Fan Y H, Wu P W, Huang Y L, Lee C C, Lee T J, Huang C C, Chang P H, Huang C C
Department of Medical Education, Chang Gung Memorial Hospital and Chang Gung University, Taoyuan, Taiwan.
Division of Rhinology, Department of Otolaryngology, Chang Gung Memorial Hospital and Chang Gung University, Taoyuan, Taiwan; School of Medicine, Chang Gung University, Taoyuan, Taiwan.
Rhinology. 2023 Apr 1;61(2):153-160. doi: 10.4193/Rhin22.329.
Sphenoid sinus fungus ball (SSFB) is a rare entity and usually presents with non-specific symptoms. SSFB could potentially lead to serious orbital and intracranial complications. Computed tomography (CT) scan is usually the first imaging test of the diagnostic workup in patients with specific clinical symptoms. This study aimed to compare the clinical characteristics and CT features between SSFB and unilateral (non-fungus ball) chronic sphenoid rhinosinusitis (USRS) and help differentiate between these two most common inflammatory diseases of the sphenoid sinus.
By retrospective database review, 66 patients with a histopathologic diagnosis of isolated SSFB were recruited for analysis. Fifty-four patients who underwent endoscopic sinus surgery with clinical and histopathological diagnoses of USRS were enrolled as the control group. Clinical characteristics and CT features were evaluated.

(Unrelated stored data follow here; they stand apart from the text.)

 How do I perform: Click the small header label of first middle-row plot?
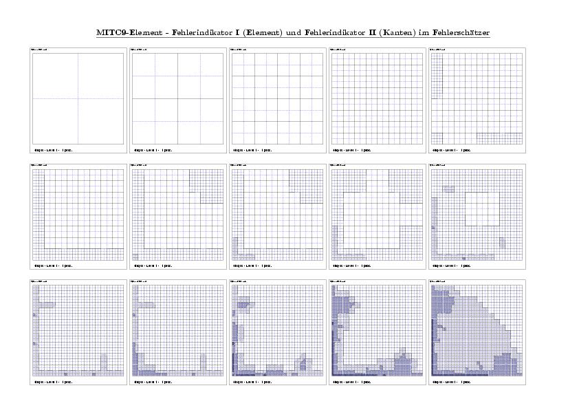click(40, 165)
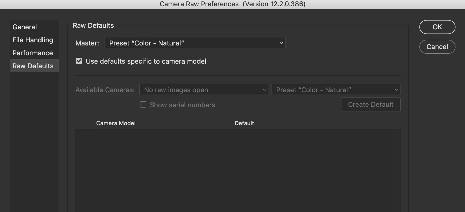
Task: Click the chevron on camera-specific preset dropdown
Action: point(396,90)
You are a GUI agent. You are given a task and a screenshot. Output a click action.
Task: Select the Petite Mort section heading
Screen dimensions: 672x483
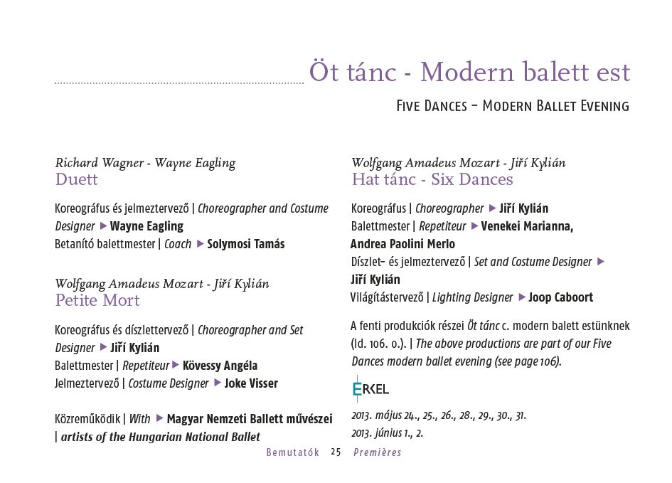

Headache, rhinorrhoea, nasal obstruction, postnasal dripping, and hyposmia were the most common symptoms in both groups. In the univariate analysis, older age, lower white blood cell counts, irregular surface, bony dehiscence, lateral wall sclerosis, and intralesional hyperdensity (IH) were significant predictors for SSFB. Older age, irregular surface, and IH remained statistically significant in the multivariate analysis. Based on the results of the regression analysis, a nomogram for predicting the probability of SSFB was plotted.
We developed a nomogram model as a novel preoperative diagnostic tool for identifying SSFB according to the predictors both in clinical characteristics and on CT features. This could help the clinicians in predicting the probability of SSFB, to reduce ineffective or delayed treatment and occurrence of complications.
蝶窦真菌球(SSFB)是一种罕见疾病,通常表现为非特异性症状。SSFB可能会导致严重的眼眶和颅内并发症。计算机断层扫描(CT)通常是对有特定临床症状患者进行诊断性检查的首选影像学检查。本研究旨在比较SSFB与单侧(非真菌球)慢性蝶窦鼻窦炎(USRS)的临床特征和CT特征,以帮助区分蝶窦这两种最常见的炎症性疾病。
通过回顾性数据库检索,纳入66例经组织病理学诊断为孤立性SSFB的患者进行分析。将54例接受了内镜鼻窦手术且临床和组织病理学诊断为USRS的患者作为对照组。评估临床特征和CT特征。
头痛、流涕、鼻塞、鼻后滴漏和嗅觉减退是两组最常见的症状。在单因素分析中,年龄较大、白细胞计数较低、表面不规则、骨质缺损、外侧壁硬化和病灶内高密度(IH)是SSFB的显著预测因素。在多因素分析中,年龄较大、表面不规则和IH仍具有统计学意义。根据回归分析结果,绘制了预测SSFB概率的列线图。
我们开发了一种列线图模型,作为一种新型的术前诊断工具,根据临床特征和CT特征中的预测因素来识别SSFB。这有助于临床医生预测SSFB的概率,减少无效或延迟治疗以及并发症的发生。